Her character has drawn some of the critical kudos for “Rules,” which Publishers Weekly called “a nicely executed newsroom procedural.” Michael Pakenham, in The Philadelphia Inquirer, called it “a rollicking good story with extraordinarily well-paced action.”


The second female lead is Sarah Page, reporter for the Washington Capital. Downie set out to make her female “because very little fiction features female journalists, and I thought it would be a challenge, and fun to write.”


Page, Downie hastens to say, “is not based on anyone at the Post.” Some characters and situations are composites taken from life, he says, but only one character is based on a single person: Lou Runyon, editor of the Capital, is modeled on Ben Bradlee, famed editor of the Post during the Watergate years.


Like many writers, Downie learned he had a great idea, but not yet a novel. He was told at first that it “was worth pursuing but needs a lot of work.” With exquisite luck, he came under the wing of one of the best editors remaining in publishing: Jonathan Segal, senior editor at Knopf, who squired him through at least four drafts of the novel.


“I learned I am a reporter but not a natural writer,” Downie says, “and Jonathan patiently guided me as I acquired the techniques, such as foreshadowing, interior monologue, cliff-hanger chapter endings.”


The last step was when Segal said, “OK, now we’ll publish it - but first you have to write an ending.” He predicted that Downie had 50 more pages to go. He turned out to be right - exactly.

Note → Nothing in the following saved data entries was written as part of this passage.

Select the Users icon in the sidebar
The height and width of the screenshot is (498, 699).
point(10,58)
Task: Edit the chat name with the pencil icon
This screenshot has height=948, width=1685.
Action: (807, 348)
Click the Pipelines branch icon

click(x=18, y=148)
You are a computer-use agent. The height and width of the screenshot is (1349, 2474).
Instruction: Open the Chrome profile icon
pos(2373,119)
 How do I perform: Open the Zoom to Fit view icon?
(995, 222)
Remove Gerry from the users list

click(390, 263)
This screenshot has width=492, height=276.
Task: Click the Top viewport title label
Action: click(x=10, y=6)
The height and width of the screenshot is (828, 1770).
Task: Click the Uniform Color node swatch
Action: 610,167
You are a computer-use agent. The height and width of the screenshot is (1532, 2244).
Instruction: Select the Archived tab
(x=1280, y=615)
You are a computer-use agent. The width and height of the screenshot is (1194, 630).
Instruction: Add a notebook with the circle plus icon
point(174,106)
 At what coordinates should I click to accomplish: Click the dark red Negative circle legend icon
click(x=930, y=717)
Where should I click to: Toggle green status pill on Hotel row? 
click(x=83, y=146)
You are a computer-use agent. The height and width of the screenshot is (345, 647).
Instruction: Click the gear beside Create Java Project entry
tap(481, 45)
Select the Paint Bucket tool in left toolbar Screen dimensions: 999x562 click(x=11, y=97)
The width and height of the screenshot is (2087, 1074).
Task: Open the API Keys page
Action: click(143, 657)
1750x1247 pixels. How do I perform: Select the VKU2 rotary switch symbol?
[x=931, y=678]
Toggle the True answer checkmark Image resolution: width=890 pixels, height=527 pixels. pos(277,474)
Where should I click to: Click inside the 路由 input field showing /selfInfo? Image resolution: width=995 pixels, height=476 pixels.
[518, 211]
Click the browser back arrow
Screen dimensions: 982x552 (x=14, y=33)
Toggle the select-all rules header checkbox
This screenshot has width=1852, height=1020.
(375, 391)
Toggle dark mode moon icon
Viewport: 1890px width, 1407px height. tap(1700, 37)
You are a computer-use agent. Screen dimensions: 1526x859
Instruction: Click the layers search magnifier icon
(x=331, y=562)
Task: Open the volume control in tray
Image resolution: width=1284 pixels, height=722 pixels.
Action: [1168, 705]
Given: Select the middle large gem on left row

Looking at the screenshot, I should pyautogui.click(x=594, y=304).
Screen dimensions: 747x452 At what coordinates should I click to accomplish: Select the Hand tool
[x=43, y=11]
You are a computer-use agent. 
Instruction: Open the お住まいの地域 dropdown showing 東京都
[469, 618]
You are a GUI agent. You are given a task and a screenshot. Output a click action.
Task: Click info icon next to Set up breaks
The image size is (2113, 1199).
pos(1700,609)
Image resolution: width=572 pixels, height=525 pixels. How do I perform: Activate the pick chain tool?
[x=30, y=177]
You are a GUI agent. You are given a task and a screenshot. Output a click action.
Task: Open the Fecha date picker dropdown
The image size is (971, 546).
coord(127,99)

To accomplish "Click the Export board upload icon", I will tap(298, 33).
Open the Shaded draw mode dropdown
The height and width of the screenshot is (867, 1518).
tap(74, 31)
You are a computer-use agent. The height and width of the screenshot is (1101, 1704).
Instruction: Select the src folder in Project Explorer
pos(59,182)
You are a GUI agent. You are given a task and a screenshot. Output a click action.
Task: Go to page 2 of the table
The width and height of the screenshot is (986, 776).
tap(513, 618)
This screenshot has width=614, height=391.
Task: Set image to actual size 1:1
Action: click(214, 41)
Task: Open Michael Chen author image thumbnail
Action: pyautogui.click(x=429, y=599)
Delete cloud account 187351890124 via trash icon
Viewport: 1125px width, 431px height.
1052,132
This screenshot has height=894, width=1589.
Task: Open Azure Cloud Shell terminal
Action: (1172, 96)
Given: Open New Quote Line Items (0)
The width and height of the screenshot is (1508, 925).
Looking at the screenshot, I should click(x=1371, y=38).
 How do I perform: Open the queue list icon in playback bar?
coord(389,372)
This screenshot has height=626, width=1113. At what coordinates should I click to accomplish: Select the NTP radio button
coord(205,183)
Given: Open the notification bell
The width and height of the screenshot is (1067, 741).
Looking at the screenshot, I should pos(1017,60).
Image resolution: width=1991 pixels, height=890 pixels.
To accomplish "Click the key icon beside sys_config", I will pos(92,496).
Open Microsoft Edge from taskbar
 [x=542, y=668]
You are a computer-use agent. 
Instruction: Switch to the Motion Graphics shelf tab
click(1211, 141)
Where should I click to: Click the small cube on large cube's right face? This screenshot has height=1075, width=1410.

Downie’s novel, like the Renoir film, is about rules, the need for rules, and the breaking of rules. The movie suggests that, if there are rules at all, people will find a way around them. “That’s true in Washington, and that’s true in newspapers,” says Downie. In Washington, politicians use ethics rules to ruin their enemies, not to guide their actions, and “almost everyone breaks the rules.”


Neither President Susan Cameron nor reporter Sarah Page can avoid this face-off with rules and the seeming imperative to break them. “This isn’t a novel that judges its characters,” Downie says. “I want to let the readers decide. At the same time, I want readers to be aware that this is what happens to anyone who gets anywhere in these two worlds.”


In the novel, Cameron’s idealism will be challenged by tough political realities, and Page will see just how dirty truth-telling can be. They get tangled in the underworld of politicians, intelligence workers, defense contractors, lobbyists, and hangers-on that is Washington.


Downie’s next project is not a novel, but a survey of the future of the news business itself. With University of California at San Diego professor Michael Schudson, he is doing a research project for Columbia University. They are cataloguing all the different forms the news business might take, now and in the near future, every business model from very small to very large, local to national. “We’re trying to catalogue and assess different possibilities for making news pay,” says Downie.


One thing both novel and project make clear: Downie is dedicated to news-gathering.


“We’ve just gone through a golden era in which a relatively few business models defined our work. That’s over now. But it’s important to maintain newsrooms, regardless of whether the platform is Web or print. Without people who can independently and professionally report the news, you can’t lead a fully free personal life, or have a fully free representative democracy.”